HDK Kültür Sanat Komisyonu’ndan ‘Barış sanat buluşmaları’ paneli

img

İSTANBUL- HDK Kültür Sanat Komisyonu, "Barış sanat buluşmaları" kapsamında düzenlenen panelde konuşan Sosyolog  Nazlı Buket Yazıcı, "Politik müzik karanlık zamanlarda toplumun acılarını müzikle yansıtarak acılarına ses olmaktır" dedi.  

Halkların Demokratik Kongresi (HDK) Kültür Sanat Komisyonu, "Barış sanat buluşmaları" kapsamında panel düzenledi. "Karanlık zamanlarda politik müzik ve Kürt müziğinin kırılma noktaları" başlığıyla Mezopotamya Kültür Merkezi’nde (MKM) düzenlenen panelin moderatörlüğünü müzisyen Sinan Gökçe yaptı. Panelde, Sosyolog  Nazlı Buket Yazıcı ve Müzisyen Arif Adalı da konuşmacı olarak yer aldı.

‘POLİTİK MÜZİK BASKI ALTINDA’

Açılış konuşmasını yapan müzisyen Sinan Gökçe, panele ilişkin bilgilendirmelerde bulundu.
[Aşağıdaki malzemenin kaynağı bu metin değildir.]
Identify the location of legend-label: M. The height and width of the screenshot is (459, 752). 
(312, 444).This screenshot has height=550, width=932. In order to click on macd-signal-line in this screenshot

Tarihten  günümüze politik müzik yapan sanatçıların büyük bedeller ödediğini vurgulayan Gökçe, Pir Sultan Abdal, Ahmet Kaya gibi ozan ve sanatçıları örnek göstererek hayatlarının sürgünde geçtiğini hatırlattı. "Hepsinin ortak  kaderi bedel ödemek" diyen Gökçe, "Her dönem politik sanatçılar egemenler kaşı  büyük bir bedel ödemek zorunda kaldılar ama  asla üretimden  vazgeçmediler" dedi. Politik müzik üreten ve diktatör yönetimler tarafından baskıya maruz kalan Ahmet Kaya, Victor Jara,  Zülfü Livaneli gibi isimlerden örnek veren Gökçe, faşizm koşullarında bile üretmeye ve kültürel direnişlerini sürdürmeye  devam ettiklerini söyledi. Türkiye'de de Kürtçe müzikte konusunda 90'lı yıllarda Şivan  Perwer'in "Kinem" şarkısının Kürtler üzerindeki etkisine dikkat çeken Gökçe, "Var olan bir özgürlük mücadelesi devam ederken bu şarkıyla kimlik kazandı.Baskının hat safhada olduğu bir süreçte  her şey  durgun geçse de müzikal süreçler hep aktif oldu” diye belirtti.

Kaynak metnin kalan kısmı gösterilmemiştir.